A contribuição a cargo da empresa, destinada à Seguridade Social, para o financiamento da aposentadoria especial e dos benefícios concedidos em razão do grau de incidência de incapacidade laborativa decorrente de riscos ambientais de trabalho, sobre o total das remunerações pagas ou creditadas, no decorrer do mês, aos segurados empregados e trabalhadores avulsos, é de:

a) 1% para as empresas em cuja atividade preponderante o risco de acidentes do trabalho seja considerado leve;

b) 2% para as empresas em cuja atividade preponderante esse risco seja considerado médio;

c) 35 para as empresas em cuja atividade preponderante esse risco seja considerado grave.

As alíquotas acima serão acrescidas de 12%, 9% ou 6%, conforme a atividade exercida pelo segurado a serviço da empresa permita a concessão de aposentadoria especial após 15, 20 ou 25 anos de contribuição, respectivamente.

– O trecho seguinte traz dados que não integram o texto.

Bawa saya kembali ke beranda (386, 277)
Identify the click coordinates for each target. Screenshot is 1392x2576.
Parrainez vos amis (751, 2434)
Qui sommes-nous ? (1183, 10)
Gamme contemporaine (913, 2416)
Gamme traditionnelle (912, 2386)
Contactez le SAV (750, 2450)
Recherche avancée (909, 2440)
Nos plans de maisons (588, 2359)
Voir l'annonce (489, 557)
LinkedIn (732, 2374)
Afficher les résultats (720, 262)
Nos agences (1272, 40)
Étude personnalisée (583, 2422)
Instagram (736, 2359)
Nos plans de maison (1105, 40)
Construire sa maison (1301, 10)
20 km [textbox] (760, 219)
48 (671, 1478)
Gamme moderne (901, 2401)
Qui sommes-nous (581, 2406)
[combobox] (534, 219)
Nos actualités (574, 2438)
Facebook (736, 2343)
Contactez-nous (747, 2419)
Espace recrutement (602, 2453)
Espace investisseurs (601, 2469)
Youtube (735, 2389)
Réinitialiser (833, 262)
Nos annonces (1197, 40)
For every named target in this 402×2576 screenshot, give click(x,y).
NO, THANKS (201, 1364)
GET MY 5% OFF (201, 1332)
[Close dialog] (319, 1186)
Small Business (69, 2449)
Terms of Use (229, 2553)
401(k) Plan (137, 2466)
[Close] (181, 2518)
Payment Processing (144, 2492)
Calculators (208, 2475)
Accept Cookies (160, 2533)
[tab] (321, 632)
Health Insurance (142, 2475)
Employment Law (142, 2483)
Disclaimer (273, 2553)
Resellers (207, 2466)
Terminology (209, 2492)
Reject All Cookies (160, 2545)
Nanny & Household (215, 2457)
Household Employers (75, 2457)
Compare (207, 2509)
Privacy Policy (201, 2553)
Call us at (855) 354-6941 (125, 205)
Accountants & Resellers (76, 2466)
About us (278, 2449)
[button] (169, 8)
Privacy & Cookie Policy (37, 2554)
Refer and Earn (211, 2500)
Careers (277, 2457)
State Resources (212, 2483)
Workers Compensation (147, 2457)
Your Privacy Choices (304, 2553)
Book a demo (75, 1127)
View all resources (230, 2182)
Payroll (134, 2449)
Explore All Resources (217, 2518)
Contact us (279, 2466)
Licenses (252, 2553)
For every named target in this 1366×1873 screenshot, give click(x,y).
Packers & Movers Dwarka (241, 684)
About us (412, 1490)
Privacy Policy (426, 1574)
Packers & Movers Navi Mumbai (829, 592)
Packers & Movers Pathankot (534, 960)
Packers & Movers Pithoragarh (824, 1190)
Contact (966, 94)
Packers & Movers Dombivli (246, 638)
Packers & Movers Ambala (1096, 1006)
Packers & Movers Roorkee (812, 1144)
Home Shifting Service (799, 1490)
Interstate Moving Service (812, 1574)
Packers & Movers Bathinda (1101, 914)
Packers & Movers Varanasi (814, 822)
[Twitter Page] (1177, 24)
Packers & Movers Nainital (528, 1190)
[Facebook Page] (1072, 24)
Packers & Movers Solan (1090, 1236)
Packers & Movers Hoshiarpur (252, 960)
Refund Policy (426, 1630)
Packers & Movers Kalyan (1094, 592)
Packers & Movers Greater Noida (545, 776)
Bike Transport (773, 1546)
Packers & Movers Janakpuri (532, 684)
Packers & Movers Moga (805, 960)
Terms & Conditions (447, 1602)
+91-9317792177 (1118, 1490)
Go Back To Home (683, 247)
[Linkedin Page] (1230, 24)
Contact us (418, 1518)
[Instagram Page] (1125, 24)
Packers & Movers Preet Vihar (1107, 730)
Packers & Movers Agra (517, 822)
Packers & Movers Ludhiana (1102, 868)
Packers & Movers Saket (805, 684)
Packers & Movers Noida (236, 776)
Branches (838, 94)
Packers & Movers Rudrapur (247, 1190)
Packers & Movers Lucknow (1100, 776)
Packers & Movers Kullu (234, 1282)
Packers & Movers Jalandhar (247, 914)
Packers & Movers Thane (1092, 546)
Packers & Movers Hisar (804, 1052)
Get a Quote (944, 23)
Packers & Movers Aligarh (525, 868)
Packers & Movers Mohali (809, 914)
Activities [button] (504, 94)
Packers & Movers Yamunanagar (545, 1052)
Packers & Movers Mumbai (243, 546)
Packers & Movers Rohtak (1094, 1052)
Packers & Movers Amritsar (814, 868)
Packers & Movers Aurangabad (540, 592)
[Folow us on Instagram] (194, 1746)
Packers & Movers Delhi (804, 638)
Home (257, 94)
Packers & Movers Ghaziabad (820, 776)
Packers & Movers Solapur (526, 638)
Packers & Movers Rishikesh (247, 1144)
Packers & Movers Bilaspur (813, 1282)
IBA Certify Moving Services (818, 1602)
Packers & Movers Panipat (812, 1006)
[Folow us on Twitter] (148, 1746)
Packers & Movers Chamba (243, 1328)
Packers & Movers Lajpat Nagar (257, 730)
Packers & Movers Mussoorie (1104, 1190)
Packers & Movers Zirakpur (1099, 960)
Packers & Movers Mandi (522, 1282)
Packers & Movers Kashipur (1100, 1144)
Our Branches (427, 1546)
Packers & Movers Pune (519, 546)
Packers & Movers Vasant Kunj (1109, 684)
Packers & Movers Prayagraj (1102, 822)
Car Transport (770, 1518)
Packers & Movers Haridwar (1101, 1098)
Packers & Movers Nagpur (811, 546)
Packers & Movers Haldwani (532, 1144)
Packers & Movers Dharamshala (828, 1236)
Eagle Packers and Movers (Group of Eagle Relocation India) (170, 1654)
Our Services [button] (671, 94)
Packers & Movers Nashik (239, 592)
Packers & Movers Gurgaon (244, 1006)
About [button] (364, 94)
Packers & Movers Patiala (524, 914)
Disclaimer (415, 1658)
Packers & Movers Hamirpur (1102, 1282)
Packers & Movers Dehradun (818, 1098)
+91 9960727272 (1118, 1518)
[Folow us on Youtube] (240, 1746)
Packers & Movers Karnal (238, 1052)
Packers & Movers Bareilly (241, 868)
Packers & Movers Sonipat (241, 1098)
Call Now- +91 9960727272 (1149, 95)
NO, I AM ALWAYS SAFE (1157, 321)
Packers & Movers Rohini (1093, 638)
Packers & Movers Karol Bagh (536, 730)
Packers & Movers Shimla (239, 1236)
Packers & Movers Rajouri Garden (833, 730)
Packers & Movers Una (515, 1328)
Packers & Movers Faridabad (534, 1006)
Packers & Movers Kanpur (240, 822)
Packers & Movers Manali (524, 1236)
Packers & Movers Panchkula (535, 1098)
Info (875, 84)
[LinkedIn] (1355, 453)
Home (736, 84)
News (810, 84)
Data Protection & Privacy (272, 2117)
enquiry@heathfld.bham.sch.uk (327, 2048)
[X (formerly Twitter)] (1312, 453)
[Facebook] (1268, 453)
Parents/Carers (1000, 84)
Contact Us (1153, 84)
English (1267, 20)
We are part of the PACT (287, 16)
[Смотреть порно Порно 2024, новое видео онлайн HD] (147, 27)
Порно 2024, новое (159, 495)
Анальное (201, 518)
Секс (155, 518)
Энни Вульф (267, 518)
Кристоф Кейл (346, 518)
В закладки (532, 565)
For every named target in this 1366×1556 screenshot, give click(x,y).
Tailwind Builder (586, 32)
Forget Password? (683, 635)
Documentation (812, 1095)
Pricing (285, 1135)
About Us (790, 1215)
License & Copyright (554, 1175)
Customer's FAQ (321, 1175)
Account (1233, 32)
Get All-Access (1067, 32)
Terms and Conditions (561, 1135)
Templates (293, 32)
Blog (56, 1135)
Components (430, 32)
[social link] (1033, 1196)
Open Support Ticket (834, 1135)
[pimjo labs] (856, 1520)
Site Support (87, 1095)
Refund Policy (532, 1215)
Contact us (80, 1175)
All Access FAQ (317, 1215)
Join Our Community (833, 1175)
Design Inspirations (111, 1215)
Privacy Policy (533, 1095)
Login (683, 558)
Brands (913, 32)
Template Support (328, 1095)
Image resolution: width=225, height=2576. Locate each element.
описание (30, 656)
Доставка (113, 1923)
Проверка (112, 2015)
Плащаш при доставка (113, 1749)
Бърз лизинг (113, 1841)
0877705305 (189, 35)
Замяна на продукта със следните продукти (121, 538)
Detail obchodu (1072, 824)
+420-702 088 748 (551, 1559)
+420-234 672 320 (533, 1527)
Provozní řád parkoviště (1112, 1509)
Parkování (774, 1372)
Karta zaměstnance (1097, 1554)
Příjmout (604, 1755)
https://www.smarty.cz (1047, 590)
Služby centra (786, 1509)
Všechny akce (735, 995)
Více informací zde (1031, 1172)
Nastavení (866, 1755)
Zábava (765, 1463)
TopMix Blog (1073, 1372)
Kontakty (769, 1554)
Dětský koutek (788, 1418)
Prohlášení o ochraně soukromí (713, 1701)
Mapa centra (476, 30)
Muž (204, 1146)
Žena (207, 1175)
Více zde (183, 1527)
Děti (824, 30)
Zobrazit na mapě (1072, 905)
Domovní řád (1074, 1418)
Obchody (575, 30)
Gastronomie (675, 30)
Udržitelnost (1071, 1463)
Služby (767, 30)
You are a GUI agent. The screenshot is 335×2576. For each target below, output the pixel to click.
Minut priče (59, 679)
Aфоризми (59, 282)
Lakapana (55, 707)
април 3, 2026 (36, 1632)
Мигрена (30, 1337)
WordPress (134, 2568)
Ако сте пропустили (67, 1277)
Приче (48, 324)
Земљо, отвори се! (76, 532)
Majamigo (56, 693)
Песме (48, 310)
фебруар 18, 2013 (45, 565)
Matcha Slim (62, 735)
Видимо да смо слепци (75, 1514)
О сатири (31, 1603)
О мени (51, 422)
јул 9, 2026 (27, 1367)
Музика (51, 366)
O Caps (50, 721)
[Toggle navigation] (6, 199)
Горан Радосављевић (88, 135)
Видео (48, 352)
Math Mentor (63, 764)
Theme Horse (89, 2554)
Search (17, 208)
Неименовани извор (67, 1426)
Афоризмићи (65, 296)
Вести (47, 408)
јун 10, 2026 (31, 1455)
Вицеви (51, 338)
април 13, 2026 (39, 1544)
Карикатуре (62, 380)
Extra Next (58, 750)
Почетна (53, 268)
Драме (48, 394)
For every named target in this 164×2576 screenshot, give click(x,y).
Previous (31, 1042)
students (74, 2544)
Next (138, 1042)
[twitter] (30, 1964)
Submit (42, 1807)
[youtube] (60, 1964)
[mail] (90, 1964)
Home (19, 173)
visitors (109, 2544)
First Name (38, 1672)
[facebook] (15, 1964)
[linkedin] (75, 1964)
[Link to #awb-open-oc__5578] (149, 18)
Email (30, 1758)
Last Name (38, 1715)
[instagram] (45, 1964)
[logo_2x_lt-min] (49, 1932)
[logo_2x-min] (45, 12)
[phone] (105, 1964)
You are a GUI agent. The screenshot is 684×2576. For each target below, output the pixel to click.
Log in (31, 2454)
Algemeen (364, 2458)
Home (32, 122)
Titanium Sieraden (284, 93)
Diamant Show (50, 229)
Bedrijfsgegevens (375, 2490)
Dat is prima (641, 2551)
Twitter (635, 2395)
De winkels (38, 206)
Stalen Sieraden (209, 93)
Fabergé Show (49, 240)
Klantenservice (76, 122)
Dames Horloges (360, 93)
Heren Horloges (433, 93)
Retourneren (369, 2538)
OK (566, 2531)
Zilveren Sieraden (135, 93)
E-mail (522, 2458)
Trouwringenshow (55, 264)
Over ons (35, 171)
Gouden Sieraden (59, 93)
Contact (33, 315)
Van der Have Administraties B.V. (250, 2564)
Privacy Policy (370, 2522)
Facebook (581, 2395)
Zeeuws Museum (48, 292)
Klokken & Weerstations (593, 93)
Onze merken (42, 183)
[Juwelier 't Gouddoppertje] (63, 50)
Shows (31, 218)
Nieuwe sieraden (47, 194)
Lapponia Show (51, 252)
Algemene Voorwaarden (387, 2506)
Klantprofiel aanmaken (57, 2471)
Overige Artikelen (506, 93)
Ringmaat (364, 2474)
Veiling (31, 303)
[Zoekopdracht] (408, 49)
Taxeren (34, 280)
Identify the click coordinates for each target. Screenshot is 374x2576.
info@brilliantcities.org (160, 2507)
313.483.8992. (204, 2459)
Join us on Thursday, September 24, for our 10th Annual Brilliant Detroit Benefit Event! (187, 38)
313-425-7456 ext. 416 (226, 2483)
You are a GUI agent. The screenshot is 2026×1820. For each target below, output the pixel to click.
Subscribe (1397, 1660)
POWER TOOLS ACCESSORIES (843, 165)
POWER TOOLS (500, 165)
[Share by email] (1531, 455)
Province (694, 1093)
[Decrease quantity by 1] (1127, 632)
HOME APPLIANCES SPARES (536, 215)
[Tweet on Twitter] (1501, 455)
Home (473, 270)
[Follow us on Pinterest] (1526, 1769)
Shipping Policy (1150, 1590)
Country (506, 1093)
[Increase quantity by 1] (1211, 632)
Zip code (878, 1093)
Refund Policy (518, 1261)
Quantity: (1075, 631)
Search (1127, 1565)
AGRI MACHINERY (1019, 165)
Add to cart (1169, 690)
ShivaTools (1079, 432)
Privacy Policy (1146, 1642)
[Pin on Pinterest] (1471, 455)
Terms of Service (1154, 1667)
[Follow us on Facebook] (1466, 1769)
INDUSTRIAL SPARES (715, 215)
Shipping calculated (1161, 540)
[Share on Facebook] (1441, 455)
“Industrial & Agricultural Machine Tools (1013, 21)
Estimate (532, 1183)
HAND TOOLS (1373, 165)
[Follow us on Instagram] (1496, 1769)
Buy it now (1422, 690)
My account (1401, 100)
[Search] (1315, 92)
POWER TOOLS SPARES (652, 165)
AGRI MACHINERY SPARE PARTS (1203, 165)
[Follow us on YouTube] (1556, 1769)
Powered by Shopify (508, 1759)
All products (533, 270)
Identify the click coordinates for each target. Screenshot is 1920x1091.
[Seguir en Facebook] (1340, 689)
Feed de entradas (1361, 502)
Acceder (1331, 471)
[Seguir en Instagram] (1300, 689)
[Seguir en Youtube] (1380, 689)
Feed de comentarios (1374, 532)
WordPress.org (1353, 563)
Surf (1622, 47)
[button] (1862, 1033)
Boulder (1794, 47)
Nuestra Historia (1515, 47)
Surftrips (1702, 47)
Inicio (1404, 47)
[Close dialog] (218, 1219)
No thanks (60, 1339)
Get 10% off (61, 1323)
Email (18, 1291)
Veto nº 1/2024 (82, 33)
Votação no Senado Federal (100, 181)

Esse acréscimo incide exclusivamente sobre a remuneração do segurado sujeito às condições especiais.

(Alínea "a" do inciso I do art. 12 e inciso II do art. 22 da Lei nº 8.212, de 24/07/1991, alterada pela Lei nº 9.876, de 26/11/1999; e § 6º do art. 57 da Lei nº 8.213, de 24/07/1991, alterado pela Lei nº 9.732, de 11/12/1998)

7. EMPREGADO EM DOMICÍLIO, EMPREGADO DOMÉSTICO E TRABALHADOR AUTÔNOMO - DIFERENÇAS

O trabalho do empregado em domicílio não pode ser confundido com o do empregado doméstico e nem com o do trabalhador autônomo.

O empregado em domicílio presta serviços essenciais aos objetivos econômicos fixados pelo empregador, no âmbito de sua residência e não no estabelecimento industrial ou comercial.

O trabalho do empregado doméstico ser caracteriza pela prestação de serviços de natureza contínua e de finalidade não lucrativa, no âmbito residencial da pessoa ou família.

O trabalhador autônomo desenvolve trabalho por sua conta e risco, com ausência de subordinação e de salário. Recebe o valor pactuado pelos serviços prestados, independentemente do local.